此时，CRISPR-Cas 系统的功能基本确定，但具体的细节依然有待研究。此时关键人物 Jennifer Doudna 与 Emmanuelle Charpentier 入场，正是她们的研究让我们明白了 CRISPR-Cas 系统抵御外敌入侵的详细机制，也让基因编辑成为了可能。具体而言，这一机制可分为三步：

第一步是Cas蛋白复合物对外敌DNA的识别，保留证据（长度为30-50bp的外敌DNA（被称作原型间隔序列））在自己的基因组（CRISPR位点）中（图2，步骤1-2）。

第二步是 CRISPR 位点的转录，最终形成两条短链的 crRNAs（CRISPR来源的RNAs）和 tracerRNA（反式作用的crRNA）。其中 crRNAs 负责携带外敌信息，这是 CRISPR-Cas 系统识别并对抗外敌入侵的基础（图2，步骤3）。

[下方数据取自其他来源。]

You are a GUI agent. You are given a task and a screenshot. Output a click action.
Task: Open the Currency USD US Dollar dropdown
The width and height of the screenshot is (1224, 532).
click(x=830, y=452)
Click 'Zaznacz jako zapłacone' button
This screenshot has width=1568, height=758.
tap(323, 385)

第三步是清除入侵的外敌 DNA。如果 CRISPR-Cas 系统是武器，前两步好比武器零件的制造，这一步就是武器的组装：Cas9 蛋白、crRNA 和 tracerRNA 组成整体，其中 crRNA 好比瞄准镜，精确制导，Cas9 蛋白则像一把剪刀，去剪断被锁定的外敌 DNA（图2，步骤4-5）。[5-6]

图2 CRISPR-Cas抗病毒的基本原理（来自www.scienceinschool.org）。

大家都欣喜若狂！CRISPR-Cas 系统能清除外敌 DNA，是因为 crRNA 的序列与外敌 DNA 序列匹配。如果改变瞄准镜 crRNA 的序列，使之匹配其它物种的基因组序列，岂不是指哪打哪？

经过不断的优化，指哪打哪的 CRISPR-Cas9 武器真的诞生了（图3）[7]。